== YOUR ASSIGNMENT ==
Images do not belong in the copy. Set down all the entries exactly.

== MATERIAL PROVIDED ==
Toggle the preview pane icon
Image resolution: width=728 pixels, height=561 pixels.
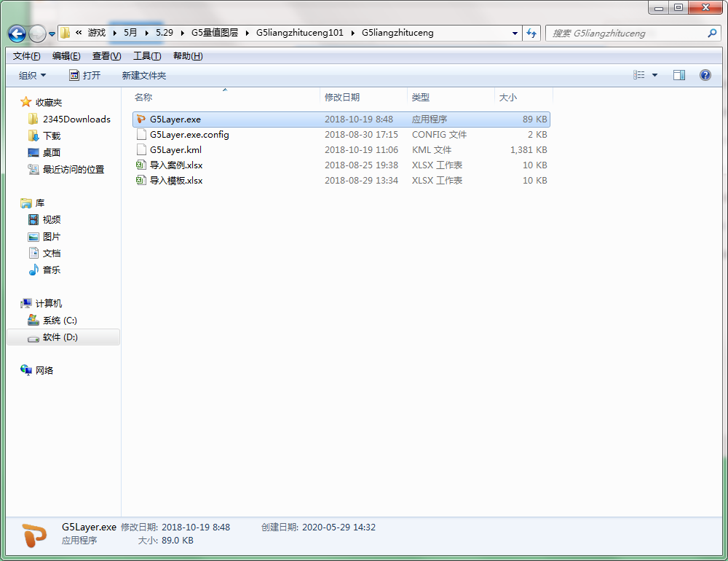(678, 75)

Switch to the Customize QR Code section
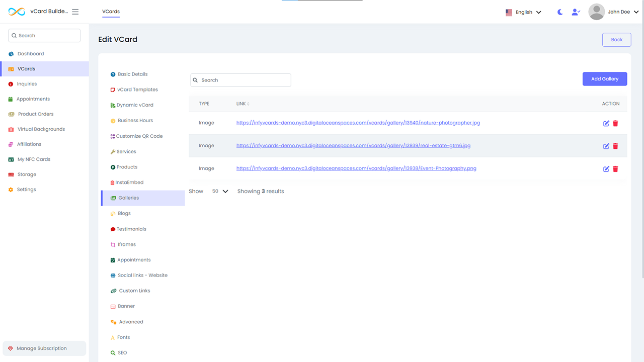point(139,136)
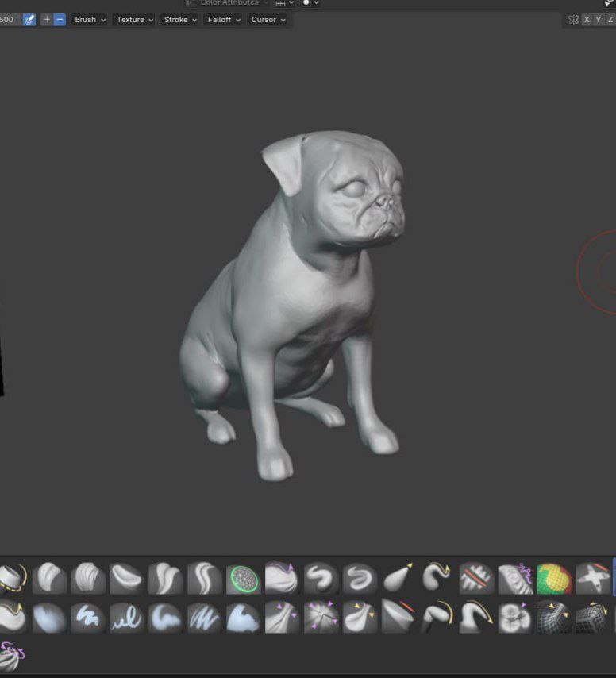Select the green-ringed dotted circle brush

(x=244, y=579)
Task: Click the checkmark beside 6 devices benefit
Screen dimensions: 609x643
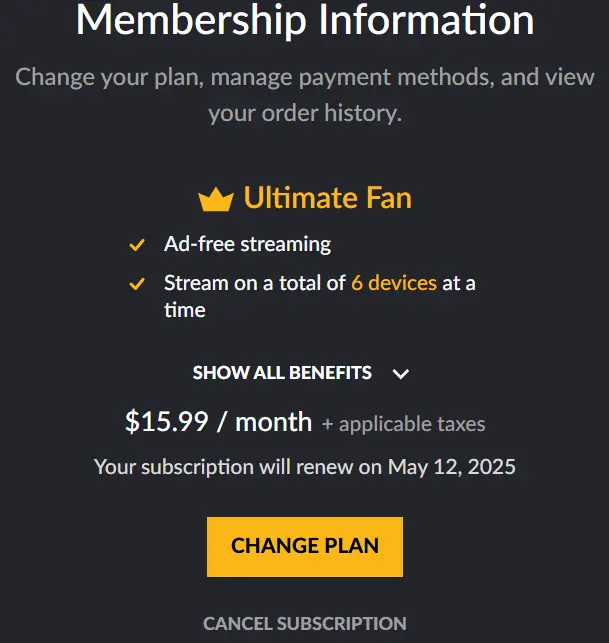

== THE COMPLETED TASK ==
Toggle the preview pane icon
Image resolution: width=728 pixels, height=561 pixels.
(678, 75)

Switch to the Customize QR Code section
point(139,136)
Select the green-ringed dotted circle brush

(x=244, y=579)
Task: Click the checkmark beside 6 devices benefit
Screen dimensions: 609x643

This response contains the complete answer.